**Exercise objective:** Locate the line bearing "Given: Select the Analytics bar" in the material below, then reproduce it and each following line up to and including the line bearing "The image size is (1200, 780).".

**Source data:**
════════════════════

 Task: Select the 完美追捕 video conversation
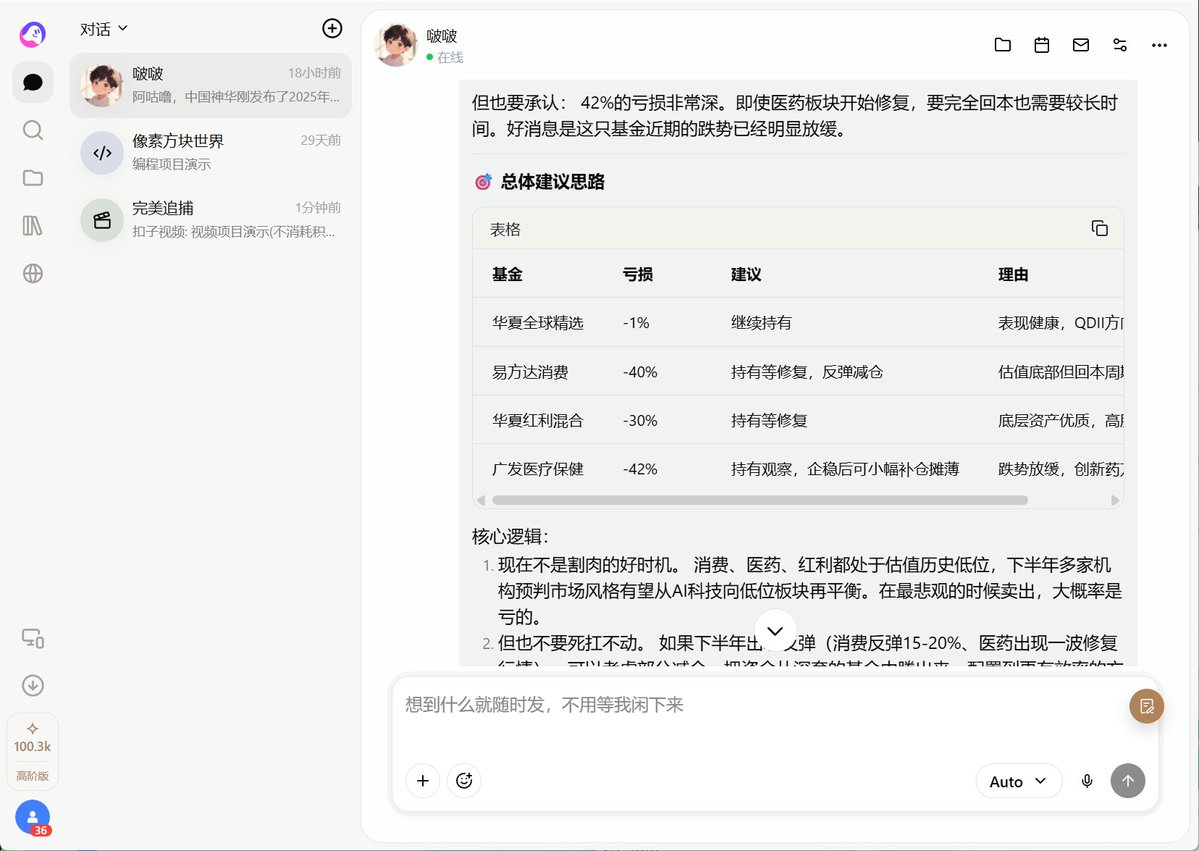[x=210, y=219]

════════════════════

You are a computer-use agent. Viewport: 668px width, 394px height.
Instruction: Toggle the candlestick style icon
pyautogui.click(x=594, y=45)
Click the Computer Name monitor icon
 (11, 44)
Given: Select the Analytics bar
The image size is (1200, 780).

════════════════════

**Output of the exercise:**
Given: Select the Analytics bar
The image size is (1200, 780).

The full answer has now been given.